:: Provided text ::
####
Hinkley thorny Point

HINKLEY THORNY, THORNY POINT

Hello Readers,
Hope you are doing well this summer. These holidays have been spilled with a lot of surprises, the last but not the least being the Brexit.
As a neighbor of Great Britain,(and a good practitioner of its language too, ahahah), I was already betting on "yes to the EU" (it has been one of some mistakes I've made this year), I was wondering about the consequences of this referendum, without judging it, because as the say puts it:
"Vox populi, vox Dei" : people's voice is God's voice. (sorry for the atheists or agnostics, it's the say!)
So, repeating myself, I was wondering about Brexit consequences on a few issues influencing the global energy sector.
As you know, this blog intends to make you visit the French energy sector, in oil and gas, nukes and renewables. But it aims also at making you understand how France is functioning in general: every translated article gives you the hexagonal view on dealing with energy transition, oil price fall and so on, so that you have an insight picture of how things are working in my country.
I know it's quite ambitious ahaha, but even if I am a European, know 4-5 languages, I found it difficult to guess what's life is on beyond the Rhine, the Channel or the Atlantic Ocean.
We are so far involved in our daily life that some events happening abroad takes us by surprise, because we don't live there, so we can't understand what's going on there.
So even if we, French people, don't live far from England, have many links with this country, even French people try to speak better English, ahahha! the decision of leaving the UE left us mouth wide open.
And of course, HINKLEY POINT could not escape my inquisitive pen!
So let's go there, are you ready?



At the end of July, it looked like everything was relying on EDF final decision taken by its board of Directors:

Following is an article taken from les "Echos", an independent economic daily paper, about the subject:


The final decision shall be put to vote during EDF’s council of July, 28th. The impact of independent administrators’ votes shall be of importance.
Mr. Jean-Bernard Lévy’s wish, EDF’s CEO, has been settled : the final investment decision in the Hinkley Point EPR, located in South-West England, shall be taken before the end of the month, during July, 28th council. The notifications were sent to the administrators late in Thursday evening, after a meeting hold between François Hollande and Theresa May, the UK’s new Prime Minister. « The subject has been raised during the dinner », said a source close to the case. « EDF was waiting the « go » from the Head of State. »
####
:: Dataset entries ::
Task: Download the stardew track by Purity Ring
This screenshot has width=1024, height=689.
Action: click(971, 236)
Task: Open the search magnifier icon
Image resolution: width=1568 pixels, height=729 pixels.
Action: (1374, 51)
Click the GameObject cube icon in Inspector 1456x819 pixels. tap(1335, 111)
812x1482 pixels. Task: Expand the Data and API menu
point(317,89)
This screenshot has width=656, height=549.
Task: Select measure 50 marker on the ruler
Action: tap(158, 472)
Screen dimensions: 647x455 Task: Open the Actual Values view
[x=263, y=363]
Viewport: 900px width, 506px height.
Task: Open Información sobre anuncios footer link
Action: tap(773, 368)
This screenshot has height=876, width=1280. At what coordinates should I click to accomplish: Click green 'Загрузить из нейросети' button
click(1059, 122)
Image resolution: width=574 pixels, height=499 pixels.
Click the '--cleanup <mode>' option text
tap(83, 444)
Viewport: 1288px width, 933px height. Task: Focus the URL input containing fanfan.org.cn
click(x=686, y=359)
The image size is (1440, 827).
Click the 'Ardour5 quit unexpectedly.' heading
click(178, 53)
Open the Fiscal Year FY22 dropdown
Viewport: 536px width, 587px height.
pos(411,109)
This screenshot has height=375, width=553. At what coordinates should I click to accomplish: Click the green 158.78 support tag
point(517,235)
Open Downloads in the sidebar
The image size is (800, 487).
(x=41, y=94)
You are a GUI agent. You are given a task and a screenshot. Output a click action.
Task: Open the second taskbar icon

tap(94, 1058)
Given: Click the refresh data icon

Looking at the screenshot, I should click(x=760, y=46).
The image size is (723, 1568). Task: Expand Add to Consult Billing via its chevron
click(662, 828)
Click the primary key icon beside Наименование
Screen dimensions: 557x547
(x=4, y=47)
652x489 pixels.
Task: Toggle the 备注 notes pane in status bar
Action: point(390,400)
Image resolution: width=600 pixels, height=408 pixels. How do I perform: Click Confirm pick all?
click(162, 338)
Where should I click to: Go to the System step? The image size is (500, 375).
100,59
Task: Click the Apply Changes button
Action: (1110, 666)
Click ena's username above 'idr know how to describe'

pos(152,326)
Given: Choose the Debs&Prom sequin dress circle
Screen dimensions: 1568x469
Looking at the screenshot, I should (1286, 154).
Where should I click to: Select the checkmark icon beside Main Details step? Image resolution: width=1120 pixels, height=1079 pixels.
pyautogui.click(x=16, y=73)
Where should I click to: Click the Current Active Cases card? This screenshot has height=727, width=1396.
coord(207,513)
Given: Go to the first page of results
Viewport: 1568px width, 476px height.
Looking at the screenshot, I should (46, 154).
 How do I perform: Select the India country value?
####
:: What to do ::
a - Could you set down the stretch of the Hinkley Point blog post from "As a neighbor" through "global energy sector."?
b - Resume the Hinkley Point blog post from the point where it stops.

:: Answers in order ::
a -
As a neighbor of Great Britain,(and a good practitioner of its language too, ahahah), I was already betting on "yes to the EU" (it has been one of some mistakes I've made this year), I was wondering about the consequences of this referendum, without judging it, because as the say puts it:
"Vox populi, vox Dei" : people's voice is God's voice. (sorry for the atheists or agnostics, it's the say!)
So, repeating myself, I was wondering about Brexit consequences on a few issues influencing the global energy sector.

b -
This point was a thorny issue for the public group, as the decision has been postponed several times during last months. The project, amounting to GBP18 billion (namely €22 billion), financing excluded, is deemed to bridge the future of the French nuclear sector, according to EDF’s perspective. This decision shall launch the construction of both nuclear reactors, whereas EDF has already engaged GBP2,4 billion in prerequisite studies, then the earthwork, roads in the site, and other preparatory works. The first concrete is scheduled for mid-2019, corresponding to a supposed commissioning in 2025.
If some partners bet that the vote of the council will be positive, the decision will in fact be taken by the independent administrators (Laurence Parisot, Colette Lewiner, Philippe Crouzet, Bruno Lafont and Claire Pedini).  The State, which holds a 85% stake in the public group, has six administrators, who represent it and who will be favouring the project. Nevertheless, the six staff representatives are fiercely opposed to the Hinkley Point project. Jean-Bernard Lévy, EDF’s CEO, who is accounted among independent administrators, has got a casting vote. « Jean-Bernard Lévy would not submit this decision to vote without waiting a positive result. But everyone is responsible and should vote according one’s heart », highlights an administrator.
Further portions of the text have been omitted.